2024 Simons Collaboration on Learning the Universe Annual Meeting
Organizer:
Greg Bryan, Columbia University
Meeting Goals:
The Learning the Universe collaboration, after three years of work, has made remarkable progress towards our goals. Collaboration members have developed a new, first-principles model for self-regulated star formation within the interstellar medium, emerging from the most extensive and physics-rich set of small-scale disk simulations ever undertaken. We have also developed an innovative new subgrid model for including galactic winds in cosmological simulations, built on our new physical understanding of cloud-wind interactions. We are implementing and testing these new subgrid frameworks in both differentiable semi-analytic models and a cutting-edge hydrodynamics code and have already started a new set of cosmological simulations. The collaboration has also made huge strides in creating tools to rapidly emulate the simulations and employ implicit inference techniques to simultaneously infer both galaxy and cosmological parameters, a watershed and key goal of the collaboration. We have also carried out a reconstruction of cosmological initial conditions to date in an unprecedentedly large volume.

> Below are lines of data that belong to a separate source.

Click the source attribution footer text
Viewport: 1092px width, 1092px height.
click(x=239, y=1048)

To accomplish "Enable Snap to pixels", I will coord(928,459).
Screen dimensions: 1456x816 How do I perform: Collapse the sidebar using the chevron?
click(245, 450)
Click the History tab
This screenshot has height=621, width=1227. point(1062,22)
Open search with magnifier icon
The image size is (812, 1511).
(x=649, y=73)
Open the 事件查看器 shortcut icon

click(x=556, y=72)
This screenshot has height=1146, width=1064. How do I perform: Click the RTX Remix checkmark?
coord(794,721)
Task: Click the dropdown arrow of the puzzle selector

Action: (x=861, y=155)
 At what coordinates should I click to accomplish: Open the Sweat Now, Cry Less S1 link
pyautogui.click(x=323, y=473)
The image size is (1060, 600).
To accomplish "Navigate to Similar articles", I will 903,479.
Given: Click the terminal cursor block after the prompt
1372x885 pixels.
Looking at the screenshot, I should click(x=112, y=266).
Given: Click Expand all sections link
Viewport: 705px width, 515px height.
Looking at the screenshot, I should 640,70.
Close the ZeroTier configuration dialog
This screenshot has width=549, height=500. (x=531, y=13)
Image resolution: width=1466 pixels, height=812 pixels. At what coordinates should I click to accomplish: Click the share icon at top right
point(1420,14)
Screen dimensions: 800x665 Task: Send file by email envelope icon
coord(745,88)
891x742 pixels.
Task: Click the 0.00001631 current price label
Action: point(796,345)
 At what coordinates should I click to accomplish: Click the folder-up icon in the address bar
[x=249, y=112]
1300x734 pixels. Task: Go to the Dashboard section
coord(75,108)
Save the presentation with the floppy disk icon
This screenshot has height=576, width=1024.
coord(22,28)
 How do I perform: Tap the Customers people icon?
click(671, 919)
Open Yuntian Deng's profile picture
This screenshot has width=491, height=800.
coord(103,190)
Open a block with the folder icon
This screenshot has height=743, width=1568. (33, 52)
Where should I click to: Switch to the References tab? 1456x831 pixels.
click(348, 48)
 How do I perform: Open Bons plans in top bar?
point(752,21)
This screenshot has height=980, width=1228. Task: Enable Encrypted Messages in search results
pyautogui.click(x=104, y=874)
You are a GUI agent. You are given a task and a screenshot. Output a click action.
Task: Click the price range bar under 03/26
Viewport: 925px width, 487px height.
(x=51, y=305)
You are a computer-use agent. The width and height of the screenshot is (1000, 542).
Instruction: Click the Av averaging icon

These achievements have allowed us to start up a set of three new cross-cutting collaboration projects: (i) Go Big, the largest implicit inference application to date, (ii) LtU connections, a joint galaxy/cosmology inference that goes to real observations for the first time, and (iii) a suite of high-z simulations to apply our techniques to the exciting new observations of unexpectedly bright galaxies in the early universe. This year’s meeting will bring us together to examine first results from these new initiatives and map out the exciting future capabilities that are now within our reach.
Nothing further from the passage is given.